Incomplete objects

Bill continues his musings on intentionality here, with emphasis on the idea of 'intentional incompleteness'. Consider,
  • Tom is thinking about a unicorn, but Tom does not think every possible thought about a unicorn.
  • Jake wants a cigarette, but Jake does not want every possible aspect of a cigarette.
  • Bill sees his car, but Bill does not see every possible aspect of his car.
Bill takes this as evidence that Tom's thinking, Jake's wanting, and Bill's seeing have 'incomplete objects'. He says,
Suppose you see my car.  You won't help being able to see it is as bright yellowish-green sport-utility vehicle.  But you could easily see it without seeing it as a 2013 Jeep Wrangler.  I take this to imply that the set of perceived aspects of any object of perception not only can be but must be incomplete.

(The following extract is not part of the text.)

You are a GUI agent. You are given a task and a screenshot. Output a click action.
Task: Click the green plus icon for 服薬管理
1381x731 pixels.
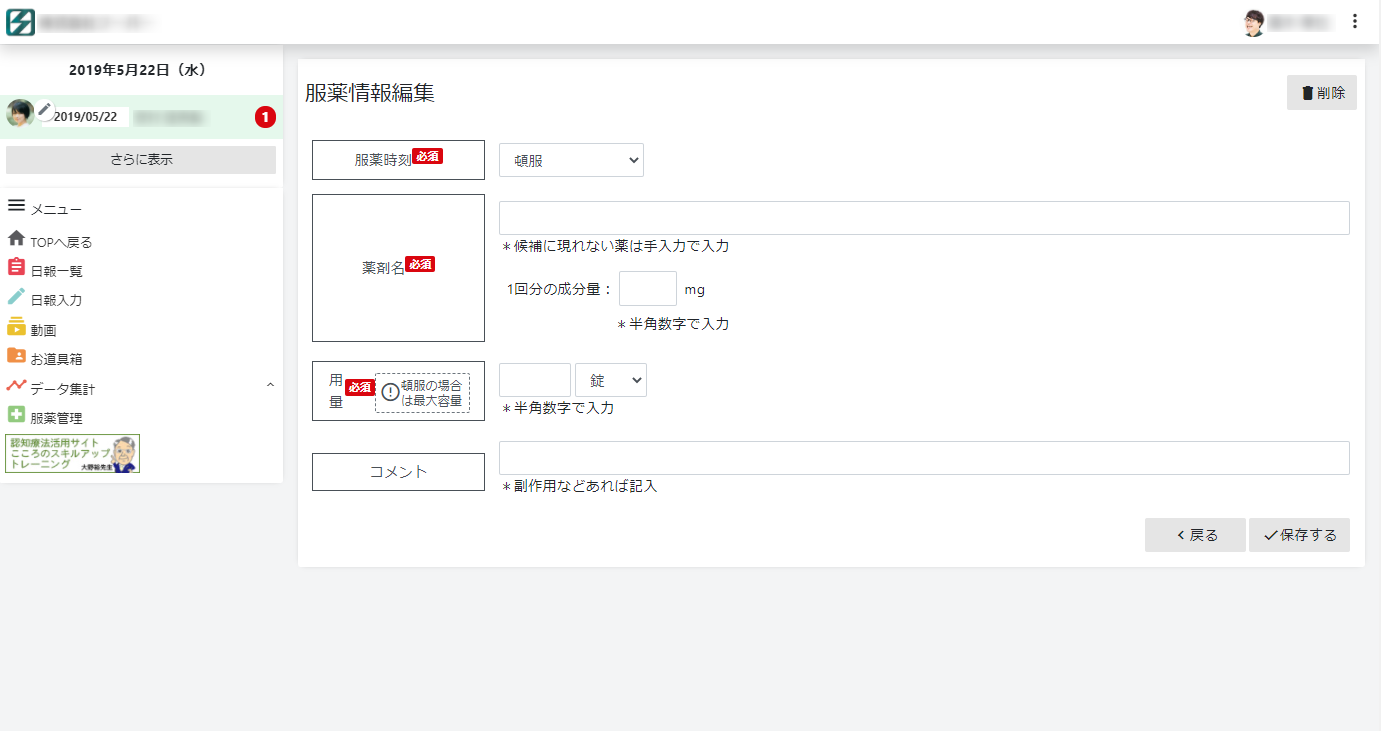[x=16, y=415]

Yes indeed.  That agrees with the above.  But then he goes on,
But now it seems we have a problem. If that which is (phenomenlogically, not spatially) before my mind is necessarily property-incomplete, then either seeing is not existentially loaded, or existentially loaded seeing is not an intentional state. To put the problem as an aporetic tetrad:
  1. If S sees x, then x exists
  2. Seeing is an intentional state
  3. Every intentional state has an aspectual shape: its object is incomplete
  4. Nothing that exists is incomplete.
How does he justify the move from an incomplete set of aspects to an incomplete object?